Task instructions:
Exact copies of the records below are required.

Records contained in a dataset:
......
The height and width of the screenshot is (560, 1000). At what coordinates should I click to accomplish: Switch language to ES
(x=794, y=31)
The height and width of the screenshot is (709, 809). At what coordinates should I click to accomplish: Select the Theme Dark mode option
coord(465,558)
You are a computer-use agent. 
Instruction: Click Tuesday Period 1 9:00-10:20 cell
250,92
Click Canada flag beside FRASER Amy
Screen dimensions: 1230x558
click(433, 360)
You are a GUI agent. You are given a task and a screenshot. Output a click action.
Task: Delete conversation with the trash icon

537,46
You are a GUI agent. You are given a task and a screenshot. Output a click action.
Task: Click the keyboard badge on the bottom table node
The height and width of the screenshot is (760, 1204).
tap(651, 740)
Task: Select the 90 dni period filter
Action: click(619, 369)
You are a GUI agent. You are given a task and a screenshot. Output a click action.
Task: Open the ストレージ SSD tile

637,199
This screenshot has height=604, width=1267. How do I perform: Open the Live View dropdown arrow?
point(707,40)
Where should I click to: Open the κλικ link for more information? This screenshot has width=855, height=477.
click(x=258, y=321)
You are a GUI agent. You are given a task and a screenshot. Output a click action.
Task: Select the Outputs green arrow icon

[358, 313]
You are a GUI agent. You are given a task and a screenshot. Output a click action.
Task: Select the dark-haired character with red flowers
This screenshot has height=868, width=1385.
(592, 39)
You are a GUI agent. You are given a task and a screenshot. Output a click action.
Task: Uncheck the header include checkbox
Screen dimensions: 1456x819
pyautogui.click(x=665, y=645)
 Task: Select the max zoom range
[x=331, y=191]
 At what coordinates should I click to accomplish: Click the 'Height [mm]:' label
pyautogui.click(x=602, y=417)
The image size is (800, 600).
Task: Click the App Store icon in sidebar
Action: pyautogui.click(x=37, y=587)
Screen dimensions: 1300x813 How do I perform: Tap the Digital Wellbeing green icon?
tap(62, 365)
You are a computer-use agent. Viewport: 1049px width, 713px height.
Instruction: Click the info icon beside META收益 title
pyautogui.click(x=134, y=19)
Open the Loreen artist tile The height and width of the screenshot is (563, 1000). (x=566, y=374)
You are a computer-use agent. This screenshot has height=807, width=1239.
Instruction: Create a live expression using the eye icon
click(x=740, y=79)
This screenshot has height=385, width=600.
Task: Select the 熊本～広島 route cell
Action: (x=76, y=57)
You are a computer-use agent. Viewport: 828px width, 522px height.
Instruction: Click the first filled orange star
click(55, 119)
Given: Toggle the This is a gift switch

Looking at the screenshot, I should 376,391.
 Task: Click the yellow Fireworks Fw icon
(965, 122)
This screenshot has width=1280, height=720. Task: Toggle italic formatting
......
Solution for this task:
The height and width of the screenshot is (560, 1000). At what coordinates should I click to accomplish: Switch language to ES
(x=794, y=31)
The height and width of the screenshot is (709, 809). At what coordinates should I click to accomplish: Select the Theme Dark mode option
coord(465,558)
You are a computer-use agent. 
Instruction: Click Tuesday Period 1 9:00-10:20 cell
250,92
Click Canada flag beside FRASER Amy
Screen dimensions: 1230x558
click(433, 360)
You are a GUI agent. You are given a task and a screenshot. Output a click action.
Task: Delete conversation with the trash icon

537,46
You are a GUI agent. You are given a task and a screenshot. Output a click action.
Task: Click the keyboard badge on the bottom table node
The height and width of the screenshot is (760, 1204).
tap(651, 740)
Task: Select the 90 dni period filter
Action: click(619, 369)
You are a GUI agent. You are given a task and a screenshot. Output a click action.
Task: Open the ストレージ SSD tile

637,199
This screenshot has height=604, width=1267. How do I perform: Open the Live View dropdown arrow?
point(707,40)
Where should I click to: Open the κλικ link for more information? This screenshot has width=855, height=477.
click(x=258, y=321)
You are a GUI agent. You are given a task and a screenshot. Output a click action.
Task: Select the Outputs green arrow icon

[358, 313]
You are a GUI agent. You are given a task and a screenshot. Output a click action.
Task: Select the dark-haired character with red flowers
This screenshot has height=868, width=1385.
(592, 39)
You are a GUI agent. You are given a task and a screenshot. Output a click action.
Task: Uncheck the header include checkbox
Screen dimensions: 1456x819
pyautogui.click(x=665, y=645)
 Task: Select the max zoom range
[x=331, y=191]
 At what coordinates should I click to accomplish: Click the 'Height [mm]:' label
pyautogui.click(x=602, y=417)
The image size is (800, 600).
Task: Click the App Store icon in sidebar
Action: pyautogui.click(x=37, y=587)
Screen dimensions: 1300x813 How do I perform: Tap the Digital Wellbeing green icon?
tap(62, 365)
You are a computer-use agent. Viewport: 1049px width, 713px height.
Instruction: Click the info icon beside META收益 title
pyautogui.click(x=134, y=19)
Open the Loreen artist tile The height and width of the screenshot is (563, 1000). (x=566, y=374)
You are a computer-use agent. This screenshot has height=807, width=1239.
Instruction: Create a live expression using the eye icon
click(x=740, y=79)
This screenshot has height=385, width=600.
Task: Select the 熊本～広島 route cell
Action: (x=76, y=57)
You are a computer-use agent. Viewport: 828px width, 522px height.
Instruction: Click the first filled orange star
click(55, 119)
Given: Toggle the This is a gift switch

Looking at the screenshot, I should 376,391.
 Task: Click the yellow Fireworks Fw icon
(965, 122)
This screenshot has width=1280, height=720. Task: Toggle italic formatting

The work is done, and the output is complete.